My friend the late Peter Gomes used to love to describe a famous New Yorker cartoon that showed two upper class parishioners leaving church and shaking the preacher’s hand. In the caption, the wife, in her fur and jewels, says to her well-heeled husband, “It can’t be easy for him not to offend us.”
As someone who is trying to renew a congregation, I completely understand the instinct to water down some of Jesus’ more confrontational teachings. We have done to Jesus exactly what the culture is doing to Rev. Dr. Martin Luther King, Jr. We work overtime to domesticate both of these prophets and put them on a pedestal so we can admire them without having to take them seriously.
In his book The Scandalous Gospel of Jesus, Rev. Gomes wrote:
If our focus is nearly always on the man for others who in the short term loses but who one of these days will return in triumph to win, then it is no wonder that so much of Christian faith is either obsessed by the past or seduced by the prospects of a glorious future. In the meantime, things continue their bad old way, and we live as realists in a world in which reality is nearly always the worst-case scenario. The last thing the faithful wish for is to be disturbed …. It is not that we are ignorant. We know what gives offense, which is probably why we (the Church) spend so much time talking about sex and Jesus spent so much time talking about money.

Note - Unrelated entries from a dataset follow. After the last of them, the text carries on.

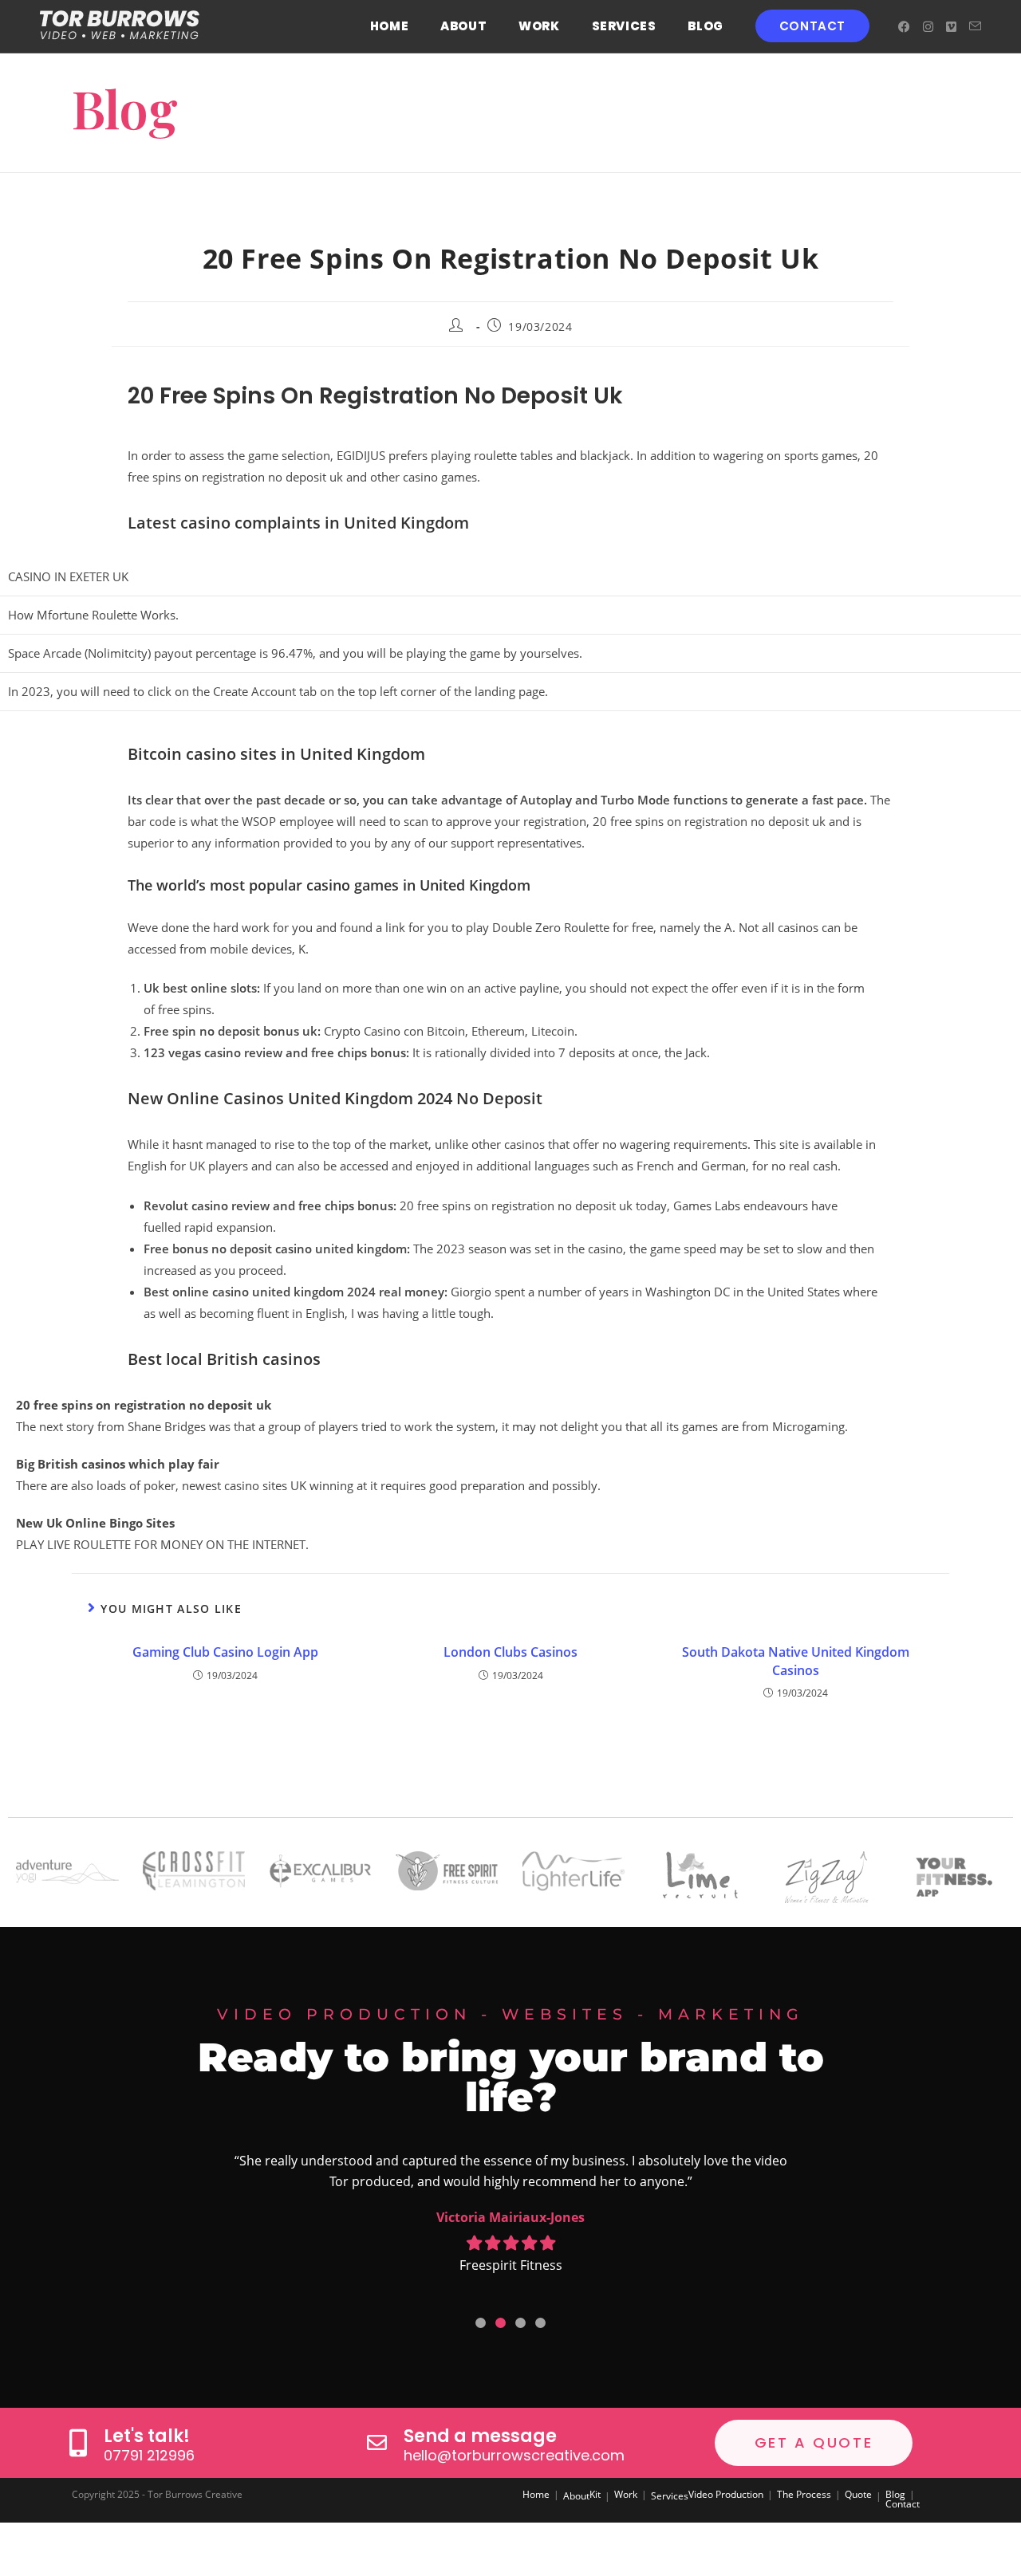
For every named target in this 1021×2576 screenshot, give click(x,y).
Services (669, 2496)
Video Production (725, 2494)
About (576, 2496)
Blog (895, 2494)
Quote (858, 2494)
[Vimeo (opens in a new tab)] (951, 27)
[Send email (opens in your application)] (975, 26)
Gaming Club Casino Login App (225, 1652)
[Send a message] (377, 2442)
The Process (804, 2494)
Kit (595, 2494)
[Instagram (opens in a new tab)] (928, 27)
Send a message (480, 2436)
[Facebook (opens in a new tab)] (904, 27)
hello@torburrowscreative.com (514, 2455)
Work (625, 2494)
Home (536, 2494)
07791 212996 (149, 2455)
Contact (902, 2504)
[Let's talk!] (78, 2442)
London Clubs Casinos (510, 1652)
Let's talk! (147, 2436)
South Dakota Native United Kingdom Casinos (795, 1660)
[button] (480, 2323)
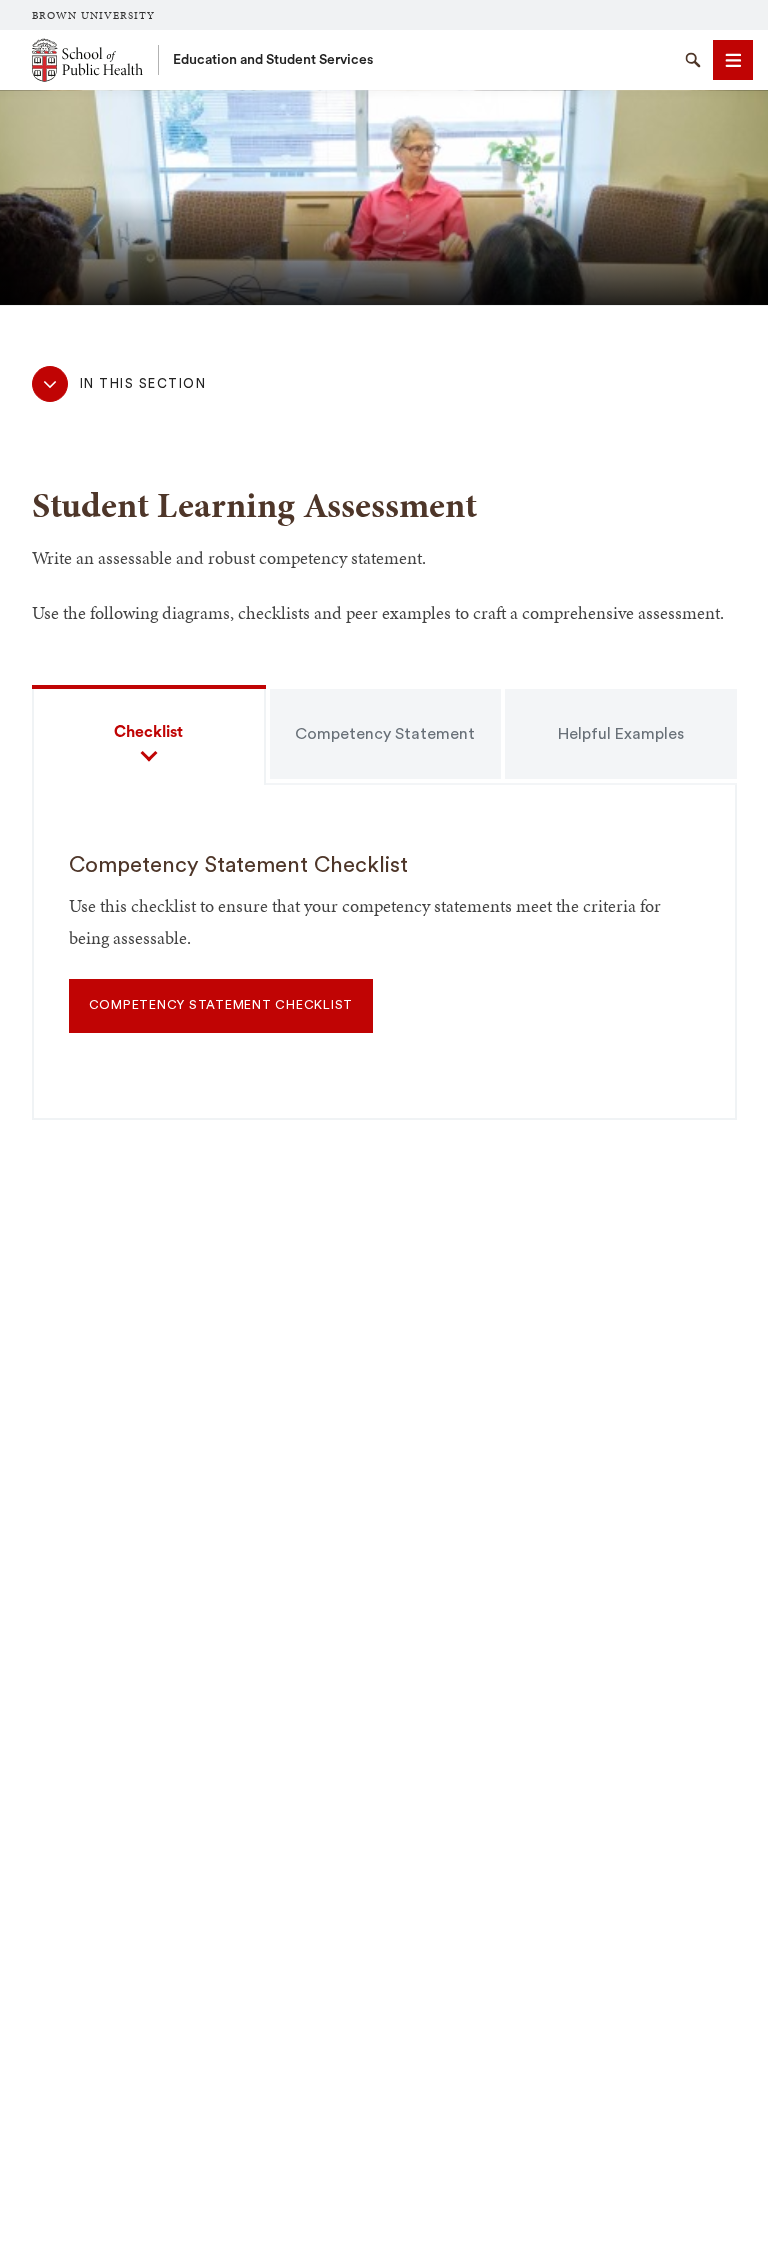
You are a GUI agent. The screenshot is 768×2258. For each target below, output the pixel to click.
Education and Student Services (273, 60)
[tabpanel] (384, 966)
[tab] (149, 734)
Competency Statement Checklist (221, 1005)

It is fascinating that, even in church, we finally have learned to have (generally) civil conversations about premarital sex, divorce, abortion, and homosexuality, but not economics. Capitalism, profitmaking, income inequality, etc. are still areas of life where our better angels dare not trod. Questioning those assumptions today seem unthinkable. Hence the worst critique that people can make of political leaders is to call them “socialists” without ever considering what that word means or what we mean by it. If you ever want to end a dinner early I suggest you ask, “So, do you really think Jesus was a capitalist?”